Springer Online Journal Archives 1860-2000
Chemistry and Pharmacology
Summary In a 14-day multiple-dose study the pharmacokinetics of paroxetine was investigated in 12 patients with alcoholic cirrhosis and in 6 subjects without liver disease. The dose of 20–30 mg paroxetine daily was adjusted to the reduction in liver function, as assessed by the galactose elimination capacity. Accordingly, all but two of the cirrhotic patients received 20 mg, while all six control subjects received 30 mg. Dose-corrected, trough drug concentration at steady state (CSS min) and dose-corrected AUC24h were significantly higher in the patients with liver diseases than in the control subjects [3.4 vs 1.5 ng · ml−1 per mg paroxetine and 89 vs 43 h (ng) · ml−1 per mg paroxetine]. The elimination t1/2 was prolonged [83 vs 36 h], but the difference was not statistically significant, and the cirrhotic patients were still able to clear almost all the paroxetine by metabolism.
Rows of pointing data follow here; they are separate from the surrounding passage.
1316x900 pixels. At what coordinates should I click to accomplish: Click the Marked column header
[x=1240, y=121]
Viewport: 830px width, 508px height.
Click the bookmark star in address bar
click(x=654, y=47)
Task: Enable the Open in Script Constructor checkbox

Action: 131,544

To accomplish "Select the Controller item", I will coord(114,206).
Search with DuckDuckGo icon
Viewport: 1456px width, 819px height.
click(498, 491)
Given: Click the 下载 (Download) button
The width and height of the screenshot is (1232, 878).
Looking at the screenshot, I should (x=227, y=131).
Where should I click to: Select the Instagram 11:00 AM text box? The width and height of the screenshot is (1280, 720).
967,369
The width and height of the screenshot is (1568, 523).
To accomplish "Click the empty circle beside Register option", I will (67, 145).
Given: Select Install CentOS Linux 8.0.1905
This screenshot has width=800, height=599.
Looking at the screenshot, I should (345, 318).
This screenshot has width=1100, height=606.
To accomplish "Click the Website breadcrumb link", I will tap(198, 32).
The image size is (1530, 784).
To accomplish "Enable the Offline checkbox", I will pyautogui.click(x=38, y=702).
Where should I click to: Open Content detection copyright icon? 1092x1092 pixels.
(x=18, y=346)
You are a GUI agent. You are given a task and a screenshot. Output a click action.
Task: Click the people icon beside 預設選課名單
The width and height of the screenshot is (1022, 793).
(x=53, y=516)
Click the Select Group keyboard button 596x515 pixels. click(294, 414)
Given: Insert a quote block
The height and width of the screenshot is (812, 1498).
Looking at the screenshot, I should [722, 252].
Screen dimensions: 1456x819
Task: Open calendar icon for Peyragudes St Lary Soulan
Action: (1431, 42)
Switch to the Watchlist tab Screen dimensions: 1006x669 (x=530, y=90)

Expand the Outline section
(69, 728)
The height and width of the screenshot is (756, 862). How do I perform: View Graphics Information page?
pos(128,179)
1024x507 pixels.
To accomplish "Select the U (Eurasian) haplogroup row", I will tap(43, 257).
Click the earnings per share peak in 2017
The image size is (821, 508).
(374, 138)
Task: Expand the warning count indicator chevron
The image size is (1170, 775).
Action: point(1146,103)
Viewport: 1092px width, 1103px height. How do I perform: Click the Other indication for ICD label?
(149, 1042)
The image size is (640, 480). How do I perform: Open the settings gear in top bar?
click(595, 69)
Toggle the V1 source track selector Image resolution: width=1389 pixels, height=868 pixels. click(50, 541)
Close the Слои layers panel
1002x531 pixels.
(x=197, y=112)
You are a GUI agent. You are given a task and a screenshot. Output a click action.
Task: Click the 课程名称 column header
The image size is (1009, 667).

All but two patients with cirrhosis experienced nausea during the first two or three days after the first dose, while none of the controls had this symptom. The study showed slower elimination of paroxetine and consequently higher plasma levels in patients with cirrhosis, suggesting that in the latter the dose of paroxetine should be in the lower end of the therapeutic range.